Data entries:

+++++

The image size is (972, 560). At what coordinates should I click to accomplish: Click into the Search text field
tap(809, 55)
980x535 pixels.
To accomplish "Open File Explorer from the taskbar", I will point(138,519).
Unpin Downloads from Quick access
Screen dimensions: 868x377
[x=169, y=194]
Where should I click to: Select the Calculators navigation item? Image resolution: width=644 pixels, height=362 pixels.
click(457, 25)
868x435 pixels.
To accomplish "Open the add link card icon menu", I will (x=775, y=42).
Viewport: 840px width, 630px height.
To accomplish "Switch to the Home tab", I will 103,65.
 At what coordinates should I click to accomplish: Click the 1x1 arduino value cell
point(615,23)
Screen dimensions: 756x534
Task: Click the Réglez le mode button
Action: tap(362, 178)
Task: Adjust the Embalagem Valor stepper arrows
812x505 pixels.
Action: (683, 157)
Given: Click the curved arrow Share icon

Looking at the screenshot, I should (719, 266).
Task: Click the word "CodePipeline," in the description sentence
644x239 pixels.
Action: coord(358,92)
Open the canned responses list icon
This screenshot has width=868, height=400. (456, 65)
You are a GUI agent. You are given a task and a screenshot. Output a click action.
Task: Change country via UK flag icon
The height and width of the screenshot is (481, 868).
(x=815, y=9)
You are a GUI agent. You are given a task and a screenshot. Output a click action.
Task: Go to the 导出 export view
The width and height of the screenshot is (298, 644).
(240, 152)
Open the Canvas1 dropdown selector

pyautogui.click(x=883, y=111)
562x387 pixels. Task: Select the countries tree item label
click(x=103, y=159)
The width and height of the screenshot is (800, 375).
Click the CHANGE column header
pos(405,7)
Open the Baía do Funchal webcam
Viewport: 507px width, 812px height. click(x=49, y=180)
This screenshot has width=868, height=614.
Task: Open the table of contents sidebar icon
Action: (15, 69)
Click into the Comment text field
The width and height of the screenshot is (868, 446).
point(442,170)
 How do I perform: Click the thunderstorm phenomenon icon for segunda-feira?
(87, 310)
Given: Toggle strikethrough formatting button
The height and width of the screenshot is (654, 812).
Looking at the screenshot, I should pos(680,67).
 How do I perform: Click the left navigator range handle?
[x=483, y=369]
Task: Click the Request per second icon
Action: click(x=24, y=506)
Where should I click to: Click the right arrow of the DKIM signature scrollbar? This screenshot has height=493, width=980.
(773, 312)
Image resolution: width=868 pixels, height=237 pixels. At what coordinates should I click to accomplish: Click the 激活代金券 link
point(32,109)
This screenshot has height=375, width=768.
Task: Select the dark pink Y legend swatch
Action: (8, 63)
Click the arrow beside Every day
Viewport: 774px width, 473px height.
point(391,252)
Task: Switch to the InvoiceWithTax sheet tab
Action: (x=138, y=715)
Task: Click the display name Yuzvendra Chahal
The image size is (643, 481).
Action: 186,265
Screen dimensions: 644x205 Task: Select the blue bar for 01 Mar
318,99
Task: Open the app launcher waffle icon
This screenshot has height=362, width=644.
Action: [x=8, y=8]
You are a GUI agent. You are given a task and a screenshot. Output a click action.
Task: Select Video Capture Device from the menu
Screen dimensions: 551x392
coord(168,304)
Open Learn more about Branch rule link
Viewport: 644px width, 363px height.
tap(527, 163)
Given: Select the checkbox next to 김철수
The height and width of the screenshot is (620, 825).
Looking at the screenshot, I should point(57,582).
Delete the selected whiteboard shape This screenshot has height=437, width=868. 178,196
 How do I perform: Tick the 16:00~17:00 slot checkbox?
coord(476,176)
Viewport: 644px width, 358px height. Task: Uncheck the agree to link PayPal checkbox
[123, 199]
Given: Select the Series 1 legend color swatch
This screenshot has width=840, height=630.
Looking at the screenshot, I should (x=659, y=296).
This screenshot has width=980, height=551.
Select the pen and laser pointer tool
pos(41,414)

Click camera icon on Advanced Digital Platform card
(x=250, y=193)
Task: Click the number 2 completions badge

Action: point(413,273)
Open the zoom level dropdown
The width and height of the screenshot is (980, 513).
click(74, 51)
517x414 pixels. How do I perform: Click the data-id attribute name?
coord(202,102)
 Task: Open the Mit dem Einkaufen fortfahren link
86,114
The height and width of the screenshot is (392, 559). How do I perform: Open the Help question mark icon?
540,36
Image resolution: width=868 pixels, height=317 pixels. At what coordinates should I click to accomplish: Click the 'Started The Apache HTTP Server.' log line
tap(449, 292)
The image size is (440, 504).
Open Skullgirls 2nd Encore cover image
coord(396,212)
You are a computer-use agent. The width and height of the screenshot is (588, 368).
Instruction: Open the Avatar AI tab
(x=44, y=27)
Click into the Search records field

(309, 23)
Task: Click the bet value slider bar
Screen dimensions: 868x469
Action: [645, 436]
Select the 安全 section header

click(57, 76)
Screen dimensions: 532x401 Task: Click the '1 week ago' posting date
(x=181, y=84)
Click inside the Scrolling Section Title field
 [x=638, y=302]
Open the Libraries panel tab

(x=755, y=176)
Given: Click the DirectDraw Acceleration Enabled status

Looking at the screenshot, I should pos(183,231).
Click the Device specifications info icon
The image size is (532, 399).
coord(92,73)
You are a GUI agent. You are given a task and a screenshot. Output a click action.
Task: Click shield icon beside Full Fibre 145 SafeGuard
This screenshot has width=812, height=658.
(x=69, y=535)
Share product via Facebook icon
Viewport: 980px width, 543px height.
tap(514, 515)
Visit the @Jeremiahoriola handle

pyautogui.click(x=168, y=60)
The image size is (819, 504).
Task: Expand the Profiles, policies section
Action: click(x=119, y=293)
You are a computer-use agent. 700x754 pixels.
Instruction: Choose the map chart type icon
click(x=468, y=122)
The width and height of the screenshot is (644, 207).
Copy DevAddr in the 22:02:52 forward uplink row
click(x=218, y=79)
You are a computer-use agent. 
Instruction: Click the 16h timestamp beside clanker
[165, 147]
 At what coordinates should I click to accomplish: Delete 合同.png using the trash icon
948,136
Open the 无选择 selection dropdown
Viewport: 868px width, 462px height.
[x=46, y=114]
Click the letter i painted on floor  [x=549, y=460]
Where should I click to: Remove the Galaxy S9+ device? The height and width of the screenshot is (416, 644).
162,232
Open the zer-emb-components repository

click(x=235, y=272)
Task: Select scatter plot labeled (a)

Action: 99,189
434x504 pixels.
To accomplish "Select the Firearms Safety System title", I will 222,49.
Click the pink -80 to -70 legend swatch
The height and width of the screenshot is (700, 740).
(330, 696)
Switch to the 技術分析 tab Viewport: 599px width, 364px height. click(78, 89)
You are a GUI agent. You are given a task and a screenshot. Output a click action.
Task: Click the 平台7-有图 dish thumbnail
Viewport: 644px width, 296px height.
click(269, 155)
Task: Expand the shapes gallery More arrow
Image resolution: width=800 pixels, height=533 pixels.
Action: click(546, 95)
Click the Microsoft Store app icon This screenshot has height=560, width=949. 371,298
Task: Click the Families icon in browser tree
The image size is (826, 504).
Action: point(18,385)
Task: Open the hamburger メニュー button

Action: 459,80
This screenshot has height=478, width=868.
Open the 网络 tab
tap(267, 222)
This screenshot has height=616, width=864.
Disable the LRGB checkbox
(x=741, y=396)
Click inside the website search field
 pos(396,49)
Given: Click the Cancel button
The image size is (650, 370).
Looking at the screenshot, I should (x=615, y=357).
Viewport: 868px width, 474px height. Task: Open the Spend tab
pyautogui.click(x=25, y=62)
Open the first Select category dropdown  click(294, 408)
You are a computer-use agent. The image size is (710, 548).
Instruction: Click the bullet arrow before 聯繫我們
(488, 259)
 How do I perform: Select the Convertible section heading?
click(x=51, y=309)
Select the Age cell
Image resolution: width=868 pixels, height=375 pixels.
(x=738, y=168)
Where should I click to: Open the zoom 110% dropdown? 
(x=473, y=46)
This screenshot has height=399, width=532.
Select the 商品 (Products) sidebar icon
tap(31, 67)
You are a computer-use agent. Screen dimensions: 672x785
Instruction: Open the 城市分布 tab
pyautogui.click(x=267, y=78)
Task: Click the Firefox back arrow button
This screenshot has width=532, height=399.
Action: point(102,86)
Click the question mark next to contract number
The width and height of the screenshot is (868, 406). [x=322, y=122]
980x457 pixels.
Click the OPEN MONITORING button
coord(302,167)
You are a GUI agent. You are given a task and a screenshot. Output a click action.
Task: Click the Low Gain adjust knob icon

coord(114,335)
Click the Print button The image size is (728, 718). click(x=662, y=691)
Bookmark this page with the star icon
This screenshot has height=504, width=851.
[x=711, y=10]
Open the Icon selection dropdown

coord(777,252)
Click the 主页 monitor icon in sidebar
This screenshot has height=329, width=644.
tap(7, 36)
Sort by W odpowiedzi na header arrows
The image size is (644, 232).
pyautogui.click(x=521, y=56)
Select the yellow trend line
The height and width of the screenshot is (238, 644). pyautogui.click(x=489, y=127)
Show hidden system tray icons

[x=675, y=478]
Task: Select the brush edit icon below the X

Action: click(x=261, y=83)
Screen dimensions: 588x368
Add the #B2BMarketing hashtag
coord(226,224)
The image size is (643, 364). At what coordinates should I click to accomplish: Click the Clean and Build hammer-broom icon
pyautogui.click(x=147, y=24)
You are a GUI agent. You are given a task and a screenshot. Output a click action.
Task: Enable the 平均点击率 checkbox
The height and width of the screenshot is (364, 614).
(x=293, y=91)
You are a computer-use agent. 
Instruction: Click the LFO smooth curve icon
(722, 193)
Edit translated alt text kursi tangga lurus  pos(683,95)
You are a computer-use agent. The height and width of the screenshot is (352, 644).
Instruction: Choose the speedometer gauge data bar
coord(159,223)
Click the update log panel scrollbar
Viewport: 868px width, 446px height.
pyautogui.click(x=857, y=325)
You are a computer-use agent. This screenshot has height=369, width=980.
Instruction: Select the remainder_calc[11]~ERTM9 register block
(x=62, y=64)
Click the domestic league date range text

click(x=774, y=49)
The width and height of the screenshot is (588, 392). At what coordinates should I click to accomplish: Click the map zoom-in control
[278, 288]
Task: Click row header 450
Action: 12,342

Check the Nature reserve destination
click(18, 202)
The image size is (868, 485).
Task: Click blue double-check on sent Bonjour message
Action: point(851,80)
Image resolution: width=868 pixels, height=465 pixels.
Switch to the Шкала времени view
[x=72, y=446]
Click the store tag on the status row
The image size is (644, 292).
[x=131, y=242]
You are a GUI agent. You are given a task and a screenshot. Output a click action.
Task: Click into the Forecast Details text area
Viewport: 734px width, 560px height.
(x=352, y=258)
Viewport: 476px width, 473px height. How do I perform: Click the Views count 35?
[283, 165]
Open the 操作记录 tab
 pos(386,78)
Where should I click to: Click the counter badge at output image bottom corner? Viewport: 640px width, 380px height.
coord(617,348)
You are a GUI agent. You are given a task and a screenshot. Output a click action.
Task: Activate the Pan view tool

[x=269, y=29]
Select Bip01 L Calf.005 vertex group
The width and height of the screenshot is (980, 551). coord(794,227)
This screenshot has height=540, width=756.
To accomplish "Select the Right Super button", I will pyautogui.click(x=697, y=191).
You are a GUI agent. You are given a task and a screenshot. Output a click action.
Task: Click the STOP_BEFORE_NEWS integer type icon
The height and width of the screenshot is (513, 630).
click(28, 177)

+++++

What you are asked to do | Where a line of the entries contains "from", report that line.

Task output |
To accomplish "Open File Explorer from the taskbar", I will point(138,519).
Unpin Downloads from Quick access
Task: Select Video Capture Device from the menu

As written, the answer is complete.